花崗岩の花ひらく巓をとりかこみ五峰・天女・勢至・無涯峰とうちよせる天上の奏楽

逗子八郎『山岳歌集 雲烟』(昭和16年7月刊)

 ※「巓」に「いただき」とルビ。

 

金剛山に登った時の一連に含まれている歌。険しく尖った神々しい山の連なりを天上の奏楽にたとえている。アルピニストにとっては聖地のような天仙台にのぼりつめて、感動に胸をふるわせている。

 

挨拶が済むや 畳の上に拡げられる営林区署登山地図 いつも新鮮な花のように

 

この歌は、「松本まで」の一連にあり、山仲間の友人の家に着いて一息ついてから、さっそく北アルプス登山の計画を練りはじめる情景を詠んだものである。新短歌だから読み方が普通の短歌とはちがうが、一字空きがあって字数の多いわりには読みやすい。地図を「いつも新鮮な花のよう」と言ったところに山好きの気持が強く出ている。この歌集には「花のように」という言葉が何度も出て来る。「巻末小記」を見ると、次のようにある。

 

「中学三年(旧制)の頃から長い間ひたすら打ち込んでいた定型短歌を離れて、新短歌運動に挺身するに至ったのは、昭和二年秋、ちょうど大学を出る前年の事であった。爾来約十五年の間に、詠みためた新短歌の作品は約二千五百首程あるが、そのうち、山に関するものが千二百首程になる。その中から六百八十五首を選出したものが本書である。登った山の三分の一位は網羅してあると思う。」 (※引用にあたり仮名遣いを新仮名、活字を新活字に改めた。以下同じ。)

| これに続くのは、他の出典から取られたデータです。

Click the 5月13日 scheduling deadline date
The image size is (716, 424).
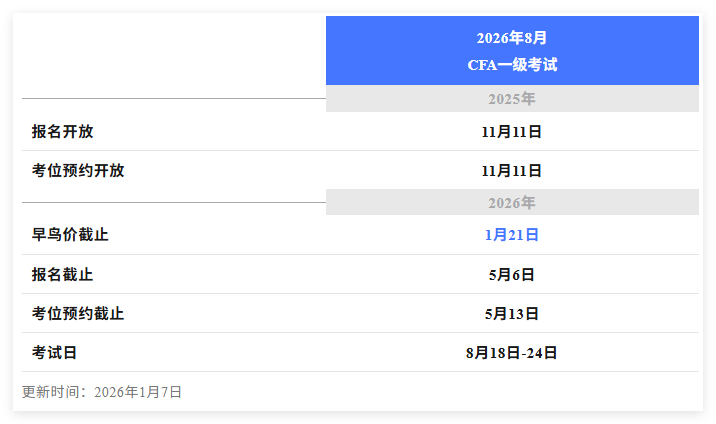[512, 313]
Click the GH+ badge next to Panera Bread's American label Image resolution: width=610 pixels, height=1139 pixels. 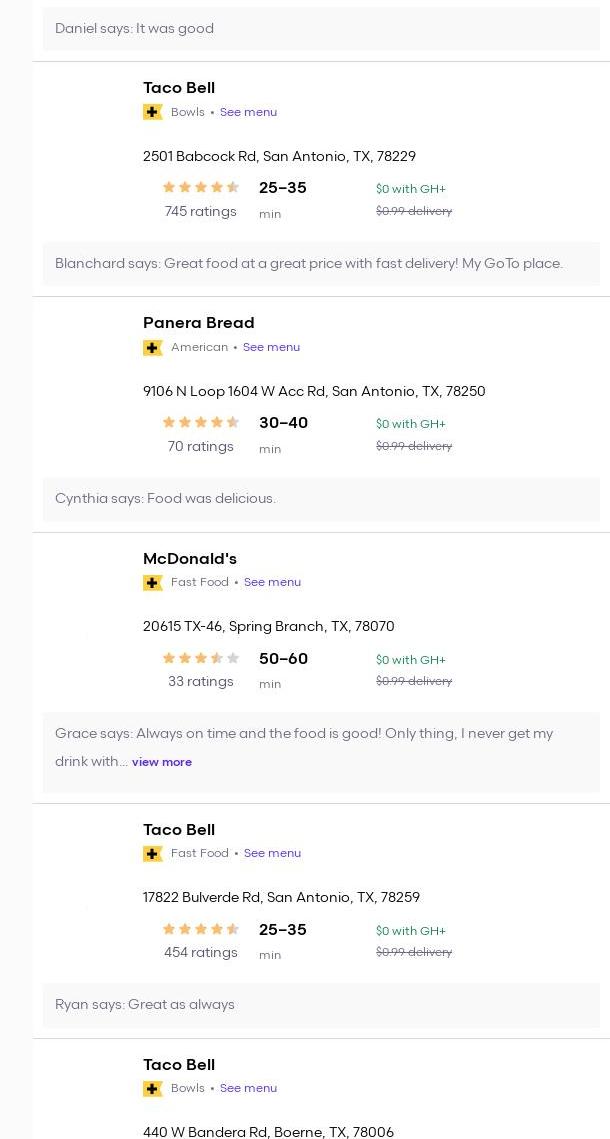153,347
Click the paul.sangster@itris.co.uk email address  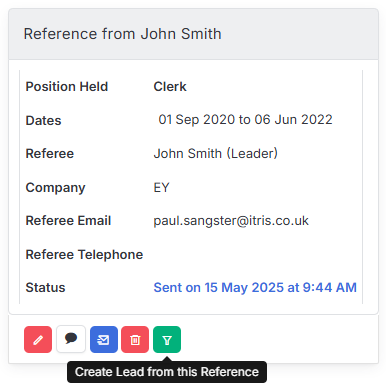(x=231, y=221)
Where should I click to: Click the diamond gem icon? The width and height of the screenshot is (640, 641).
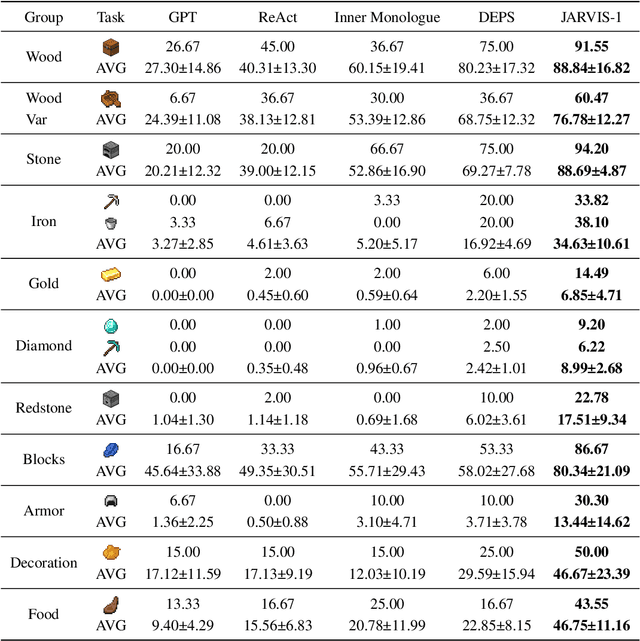(x=111, y=326)
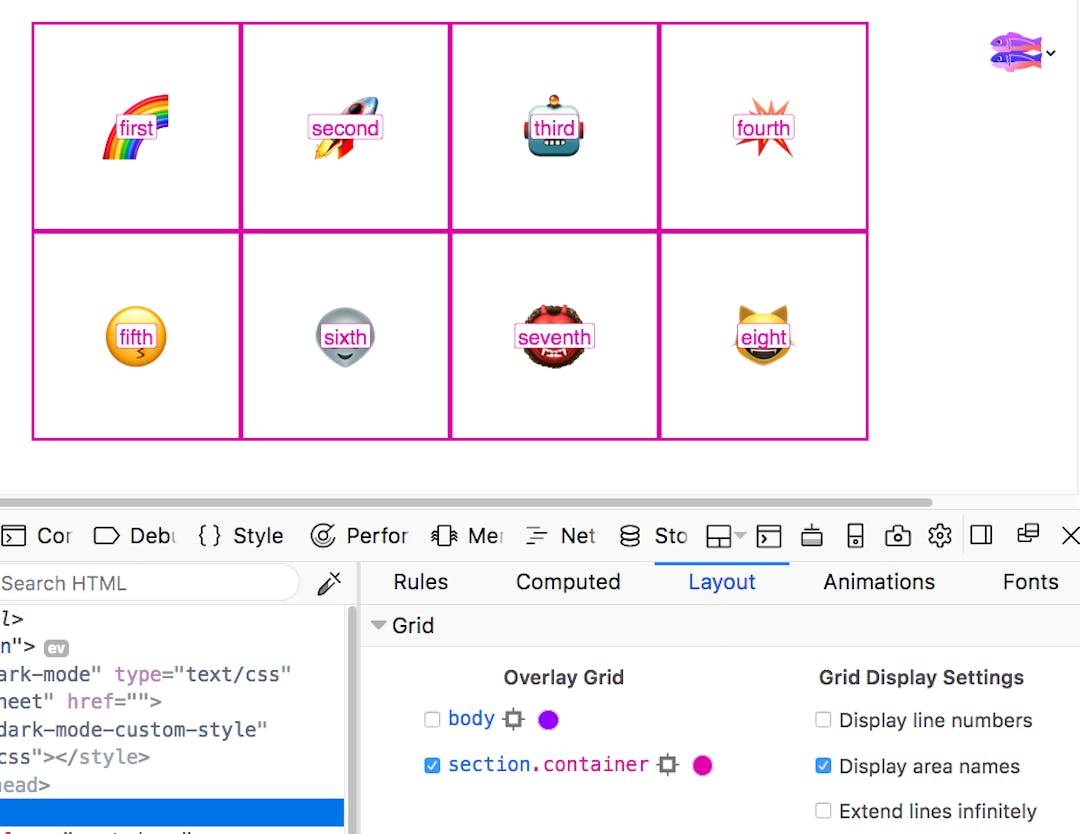Click the crosshair icon beside section.container
This screenshot has height=834, width=1080.
(667, 765)
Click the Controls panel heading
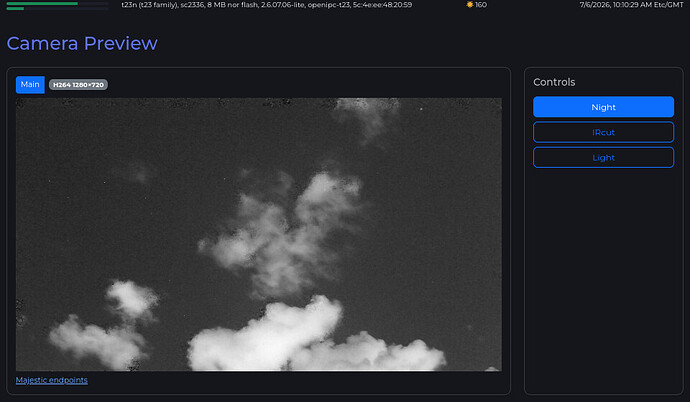The height and width of the screenshot is (402, 690). pyautogui.click(x=554, y=82)
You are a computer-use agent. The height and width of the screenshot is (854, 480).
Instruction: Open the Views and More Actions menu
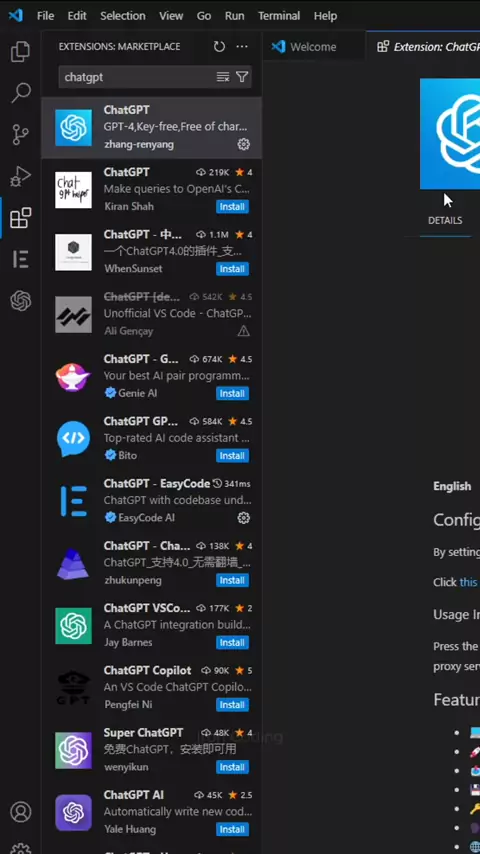pos(242,47)
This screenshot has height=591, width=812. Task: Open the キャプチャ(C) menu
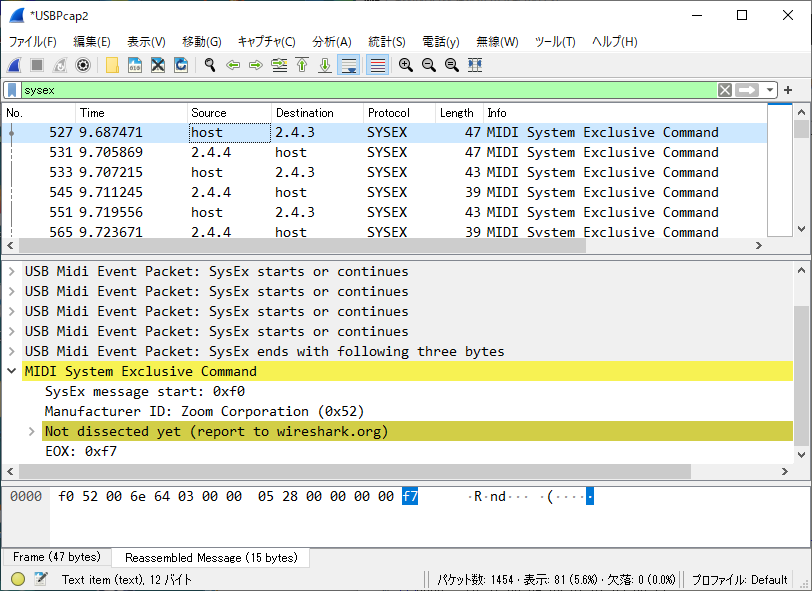pos(266,42)
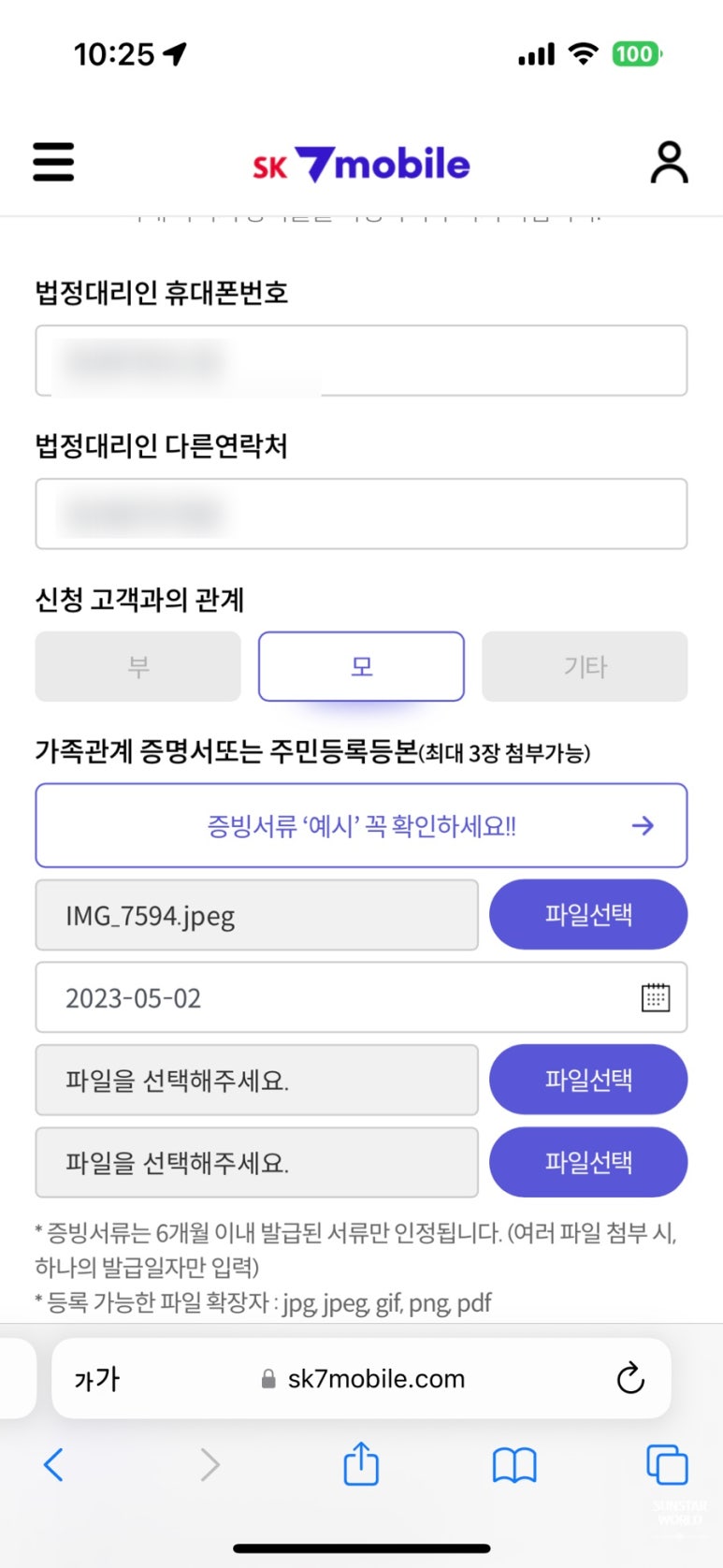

作者はこの後、戦時中は情報局の官吏として歴史の汚泥にまみれてゆくのだが、この「山岳歌集」に示されている生き生きとしたアルピニスト青年の思いは、振り返るに値する。

目次の順に山の名前だけをあげると、新高山・海南島南山嶺、信濃の山々(穂高岳、燕岳、槍ヶ岳、白馬岳、剣岳)、朝鮮の山・北海道歌抄(金剛山)、浴泉抄、奥多摩・奥武蔵(御嶽山、伊豆ヶ岳)、奥秩父・大菩薩峠・乾徳山(両神山、甲武信岳、武甲山)と、本格的な山のほとんどにアタックしていることがわかる。例の剣岳には初秋に登っているが、本当に命がけだったことがわかる。「アイゼンとは名のみ」と詞書がある。

 

急勾配の氷河と直立する岩峰のつくる眩暈感 平衡をしづかにピツケルで支へる

※「眩暈」に「げんうん」、「平衡」に「バランス」とルビあり。

 

しかし、歌集巻頭の章題は「新高山・海南島南山嶺」である。山岳歌集とは言いながら、真珠湾攻撃まで半年もない時期に刊行された書物であり、結果的に著者の輝かしい青春の記録としては、巻頭から戦争の影を負ったものになってしまっているところが痛ましい。

海南島に日本軍が奇襲上陸したのは、同年二月十日だから、これは平和な性格の登山ではない。ずいぶんときな臭いのである。偶然の暗合ながら、冒頭の一連のタイトルは「新高山」で、どうしても真珠湾攻撃の「ニイタカヤマノボレ」を思い出してしまう。詞書には次のようにある。

「昭和十四年六月、百日の南支海南島従軍を終え、帰途台湾に立寄り、新高登高を思い立つ。先ず安里山を越え、鹿林山高原に至る。標高八千尺、而も心を和まし(ママ)ること限りなし。」

つづく「南山嶺登攀」の一連の詞書には次のようにある。

「海南島の南、崖県に秩父武甲山に似たる南山嶺あり。標高六百米を僅か超えしばかりなるも、全山亜熱帯のジャングルに蔽われ、毒蛇毒虫横行する上に敗残兵の遁入せるあり。余、昭和十四年四月崖市海軍K部隊本部に滞在中、邦人としてこの山の初登攀を決行す。」

警護のため陸戦隊の兵士九名を率いて本人も拳銃を携行し、軍装で登っている。こうなると、登山も軍事的な行動に等しくなる。

 

青天に梯して 一岩さらに一岩 蠍座より高く わが靴は鈎つた

※「梯」に「はしご」、「蠍」に「さそり」、「鈎」に「かか」とルビ。

 

この歌は、「穂高岳」の一連にある。気持に弾みがあり、一句一句、足が進むにつれて感情がたかぶって来る様子が、そのまま歌の調べとなっている。『雲烟』の全部が、こんな歌で占められていれば良かったのだが、時代の空気は、巻頭に「新高山・海南島南山嶺」を持って来ることを要求していたのである。「巻末小記」を仔細にみると、まだ気がつくことがあるのだが、それはまた別の機会にしたい。